Jaundice, a yellowing of the skin and eyes, is one of the hallmark signs. It happens because hemoglobin is broken down into bilirubin, a yellow pigment. Normally the liver processes bilirubin and removes it, but during hemolysis the sheer volume of bilirubin overwhelms that system. In hemolysis-related jaundice, bilirubin levels rarely exceed 4 to 5 mg/dL as long as the liver itself is functioning normally.
Dark or reddish-brown urine is another telltale sign, caused by free hemoglobin or its byproducts being filtered through the kidneys. An enlarged spleen can develop over time because the spleen is working overtime to filter and destroy damaged cells.
How Hemolysis Is Detected
A standard workup for hemolysis involves four key blood tests. Together, they create a reliable pattern that confirms red blood cells are being destroyed faster than normal.
- Haptoglobin: This protein binds to free hemoglobin in the blood and helps clear it. During hemolysis, haptoglobin gets used up faster than the body can replace it, so levels drop. Low haptoglobin is one of the most sensitive markers.
- LDH (lactate dehydrogenase): This enzyme lives inside red blood cells. When cells rupture, LDH spills into the bloodstream, causing levels to rise.
- Unconjugated bilirubin: The unprocessed form of bilirubin rises as more hemoglobin is broken down than the liver can handle.
- Reticulocyte count: Reticulocytes are young, immature red blood cells. When the bone marrow senses a shortage, it ramps up production and releases these cells early. A high reticulocyte count confirms the body is trying to compensate for the loss, unless iron deficiency or bone marrow problems are also present.
The classic pattern is: haptoglobin down, LDH up, unconjugated bilirubin up, reticulocyte count up. When all four align, hemolysis is confirmed with high confidence.
Kidney Damage From Free Hemoglobin
One of the most serious complications of significant hemolysis is acute kidney injury. Free hemoglobin in the bloodstream is toxic to the kidneys through three main pathways. First, it reduces blood flow to the kidneys. Second, once hemoglobin is filtered into the kidney’s tiny tubules, it breaks down into heme, which is directly toxic to the cells lining those tubules. Heme acts as an oxidant, damaging cell membranes and mitochondria (the energy-producing structures inside cells). In animal studies, mitochondria exposed to high concentrations of heme show impaired oxygen consumption and structural damage.
Third, hemoglobin proteins interact with other proteins naturally present in the kidney tubules to form casts, essentially plugs that block the tubules and prevent the kidney from filtering properly.
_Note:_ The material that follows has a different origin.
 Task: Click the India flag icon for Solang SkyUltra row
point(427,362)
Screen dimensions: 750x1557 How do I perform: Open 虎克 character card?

On top of that, heme exposure triggers the kidney to produce inflammatory signals that recruit immune cells and promote scarring. This combination of direct cell damage, blocked tubules, and inflammation makes hemolysis-related kidney injury a serious and sometimes rapid complication.
Hemolysis in Blood Samples
Not all hemolysis happens inside the body. If you’ve ever been told a blood test needs to be repeated because the sample was “hemolyzed,” that’s a different issue entirely. This is called in vitro hemolysis, and it happens during or after blood collection. Using the wrong needle size, leaving a tourniquet on too long, mixing tubes too vigorously, rough transportation of the sample, extreme temperatures, or delayed processing can all rupture red blood cells in the collection tube.
When this happens, the contents of those broken cells contaminate the sample and throw off test results. Potassium readings, for instance, can appear dangerously high simply because the potassium that was inside the cells leaked out into the serum. It’s the most common reason blood samples are rejected by laboratories, and it doesn’t reflect anything happening in your body. It just means the sample needs to be drawn again with more careful technique.